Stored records
────────────────────
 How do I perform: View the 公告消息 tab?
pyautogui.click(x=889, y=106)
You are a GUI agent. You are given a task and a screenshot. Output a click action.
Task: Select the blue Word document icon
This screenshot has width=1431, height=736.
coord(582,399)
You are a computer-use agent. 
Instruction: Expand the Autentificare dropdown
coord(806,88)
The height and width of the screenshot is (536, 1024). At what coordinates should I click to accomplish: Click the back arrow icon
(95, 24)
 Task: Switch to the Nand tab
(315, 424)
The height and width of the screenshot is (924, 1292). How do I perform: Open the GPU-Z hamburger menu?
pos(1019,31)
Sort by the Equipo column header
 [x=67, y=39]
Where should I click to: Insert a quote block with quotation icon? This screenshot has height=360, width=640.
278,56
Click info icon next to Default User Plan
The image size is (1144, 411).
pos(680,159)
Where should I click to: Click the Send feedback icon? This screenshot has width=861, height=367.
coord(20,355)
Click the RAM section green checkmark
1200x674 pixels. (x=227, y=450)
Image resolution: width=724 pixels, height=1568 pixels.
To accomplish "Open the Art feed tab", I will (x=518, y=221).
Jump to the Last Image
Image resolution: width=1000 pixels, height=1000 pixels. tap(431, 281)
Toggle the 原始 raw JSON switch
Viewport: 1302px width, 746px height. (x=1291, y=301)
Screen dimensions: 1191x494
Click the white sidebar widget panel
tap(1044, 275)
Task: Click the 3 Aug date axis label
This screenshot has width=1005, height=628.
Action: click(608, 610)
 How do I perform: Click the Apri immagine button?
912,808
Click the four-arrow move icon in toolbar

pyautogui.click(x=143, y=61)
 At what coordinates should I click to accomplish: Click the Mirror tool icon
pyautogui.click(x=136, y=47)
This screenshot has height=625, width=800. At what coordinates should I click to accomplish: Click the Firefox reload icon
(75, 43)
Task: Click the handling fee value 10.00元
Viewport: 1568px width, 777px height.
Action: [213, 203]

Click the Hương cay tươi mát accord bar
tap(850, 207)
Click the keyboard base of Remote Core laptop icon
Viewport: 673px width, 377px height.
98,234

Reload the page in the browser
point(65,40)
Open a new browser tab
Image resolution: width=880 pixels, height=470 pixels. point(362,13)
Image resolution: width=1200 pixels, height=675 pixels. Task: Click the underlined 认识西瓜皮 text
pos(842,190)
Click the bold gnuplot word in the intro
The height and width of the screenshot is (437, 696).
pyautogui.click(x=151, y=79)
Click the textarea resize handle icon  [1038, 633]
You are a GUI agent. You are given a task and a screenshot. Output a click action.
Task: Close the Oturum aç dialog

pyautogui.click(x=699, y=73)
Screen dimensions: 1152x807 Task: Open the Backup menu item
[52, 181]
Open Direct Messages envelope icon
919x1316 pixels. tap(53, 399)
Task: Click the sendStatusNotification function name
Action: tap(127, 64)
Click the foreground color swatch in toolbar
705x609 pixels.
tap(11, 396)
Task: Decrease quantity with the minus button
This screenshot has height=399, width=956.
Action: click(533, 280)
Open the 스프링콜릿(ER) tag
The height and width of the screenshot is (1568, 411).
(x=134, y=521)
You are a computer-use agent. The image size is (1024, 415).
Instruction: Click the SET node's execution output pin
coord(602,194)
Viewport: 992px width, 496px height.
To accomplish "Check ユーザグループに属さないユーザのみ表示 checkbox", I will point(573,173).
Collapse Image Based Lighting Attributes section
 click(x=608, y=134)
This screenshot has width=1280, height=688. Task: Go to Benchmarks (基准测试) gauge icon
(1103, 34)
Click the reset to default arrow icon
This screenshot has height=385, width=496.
────────────────────
Required action: Copy every entry exactly as it is given.

Result:
 How do I perform: View the 公告消息 tab?
pyautogui.click(x=889, y=106)
You are a GUI agent. You are given a task and a screenshot. Output a click action.
Task: Select the blue Word document icon
This screenshot has width=1431, height=736.
coord(582,399)
You are a computer-use agent. 
Instruction: Expand the Autentificare dropdown
coord(806,88)
The height and width of the screenshot is (536, 1024). At what coordinates should I click to accomplish: Click the back arrow icon
(95, 24)
 Task: Switch to the Nand tab
(315, 424)
The height and width of the screenshot is (924, 1292). How do I perform: Open the GPU-Z hamburger menu?
pos(1019,31)
Sort by the Equipo column header
 [x=67, y=39]
Where should I click to: Insert a quote block with quotation icon? This screenshot has height=360, width=640.
278,56
Click info icon next to Default User Plan
The image size is (1144, 411).
pos(680,159)
Where should I click to: Click the Send feedback icon? This screenshot has width=861, height=367.
coord(20,355)
Click the RAM section green checkmark
1200x674 pixels. (x=227, y=450)
Image resolution: width=724 pixels, height=1568 pixels.
To accomplish "Open the Art feed tab", I will (x=518, y=221).
Jump to the Last Image
Image resolution: width=1000 pixels, height=1000 pixels. tap(431, 281)
Toggle the 原始 raw JSON switch
Viewport: 1302px width, 746px height. (x=1291, y=301)
Screen dimensions: 1191x494
Click the white sidebar widget panel
tap(1044, 275)
Task: Click the 3 Aug date axis label
This screenshot has width=1005, height=628.
Action: click(608, 610)
 How do I perform: Click the Apri immagine button?
912,808
Click the four-arrow move icon in toolbar

pyautogui.click(x=143, y=61)
 At what coordinates should I click to accomplish: Click the Mirror tool icon
pyautogui.click(x=136, y=47)
This screenshot has height=625, width=800. At what coordinates should I click to accomplish: Click the Firefox reload icon
(75, 43)
Task: Click the handling fee value 10.00元
Viewport: 1568px width, 777px height.
Action: [213, 203]

Click the Hương cay tươi mát accord bar
tap(850, 207)
Click the keyboard base of Remote Core laptop icon
Viewport: 673px width, 377px height.
98,234

Reload the page in the browser
point(65,40)
Open a new browser tab
Image resolution: width=880 pixels, height=470 pixels. point(362,13)
Image resolution: width=1200 pixels, height=675 pixels. Task: Click the underlined 认识西瓜皮 text
pos(842,190)
Click the bold gnuplot word in the intro
The height and width of the screenshot is (437, 696).
pyautogui.click(x=151, y=79)
Click the textarea resize handle icon  [1038, 633]
You are a GUI agent. You are given a task and a screenshot. Output a click action.
Task: Close the Oturum aç dialog

pyautogui.click(x=699, y=73)
Screen dimensions: 1152x807 Task: Open the Backup menu item
[52, 181]
Open Direct Messages envelope icon
919x1316 pixels. tap(53, 399)
Task: Click the sendStatusNotification function name
Action: tap(127, 64)
Click the foreground color swatch in toolbar
705x609 pixels.
tap(11, 396)
Task: Decrease quantity with the minus button
This screenshot has height=399, width=956.
Action: click(533, 280)
Open the 스프링콜릿(ER) tag
The height and width of the screenshot is (1568, 411).
(x=134, y=521)
You are a computer-use agent. The image size is (1024, 415).
Instruction: Click the SET node's execution output pin
coord(602,194)
Viewport: 992px width, 496px height.
To accomplish "Check ユーザグループに属さないユーザのみ表示 checkbox", I will point(573,173).
Collapse Image Based Lighting Attributes section
 click(x=608, y=134)
This screenshot has width=1280, height=688. Task: Go to Benchmarks (基准测试) gauge icon
(1103, 34)
Click the reset to default arrow icon
This screenshot has height=385, width=496.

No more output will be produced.